*AIM OF THE TASK:*
Rewrite everything from the line containing "Task: Click the Sayfa Ekle title text" down to the line containing "Action: [84, 41]", in full, raising each coordinate in the answers by 13. Leave the pictures out.

*MATERIAL PROVIDED:*
☆ ☆ ☆ ☆ ☆ ☆ ☆

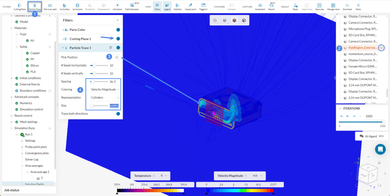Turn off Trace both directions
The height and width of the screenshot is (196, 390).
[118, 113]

☆ ☆ ☆ ☆ ☆ ☆ ☆

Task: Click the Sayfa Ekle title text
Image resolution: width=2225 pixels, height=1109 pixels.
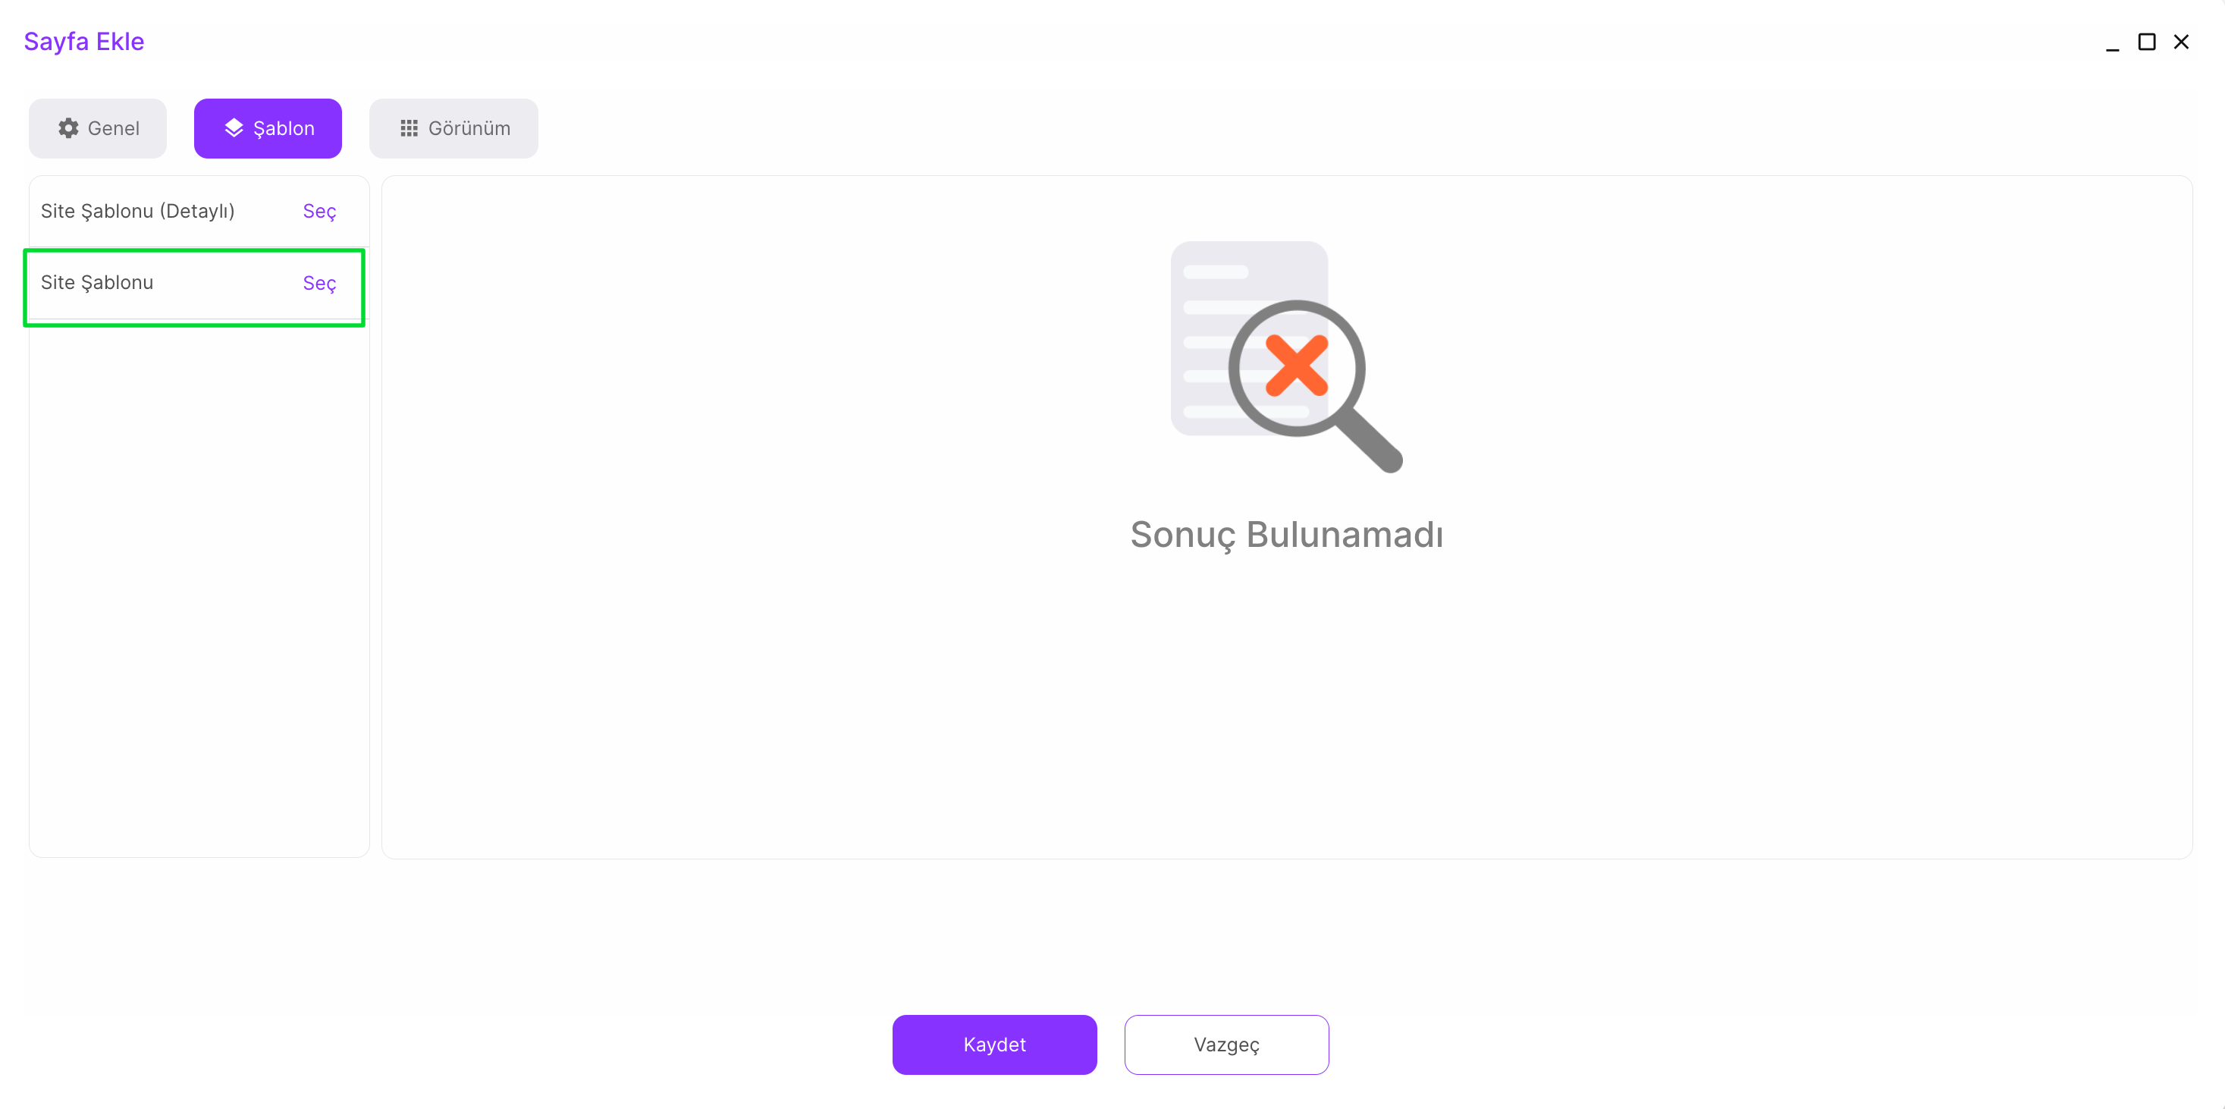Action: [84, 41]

☆ ☆ ☆ ☆ ☆ ☆ ☆

*TASK RESULT:*
Task: Click the Sayfa Ekle title text
Image resolution: width=2225 pixels, height=1109 pixels.
Action: [97, 54]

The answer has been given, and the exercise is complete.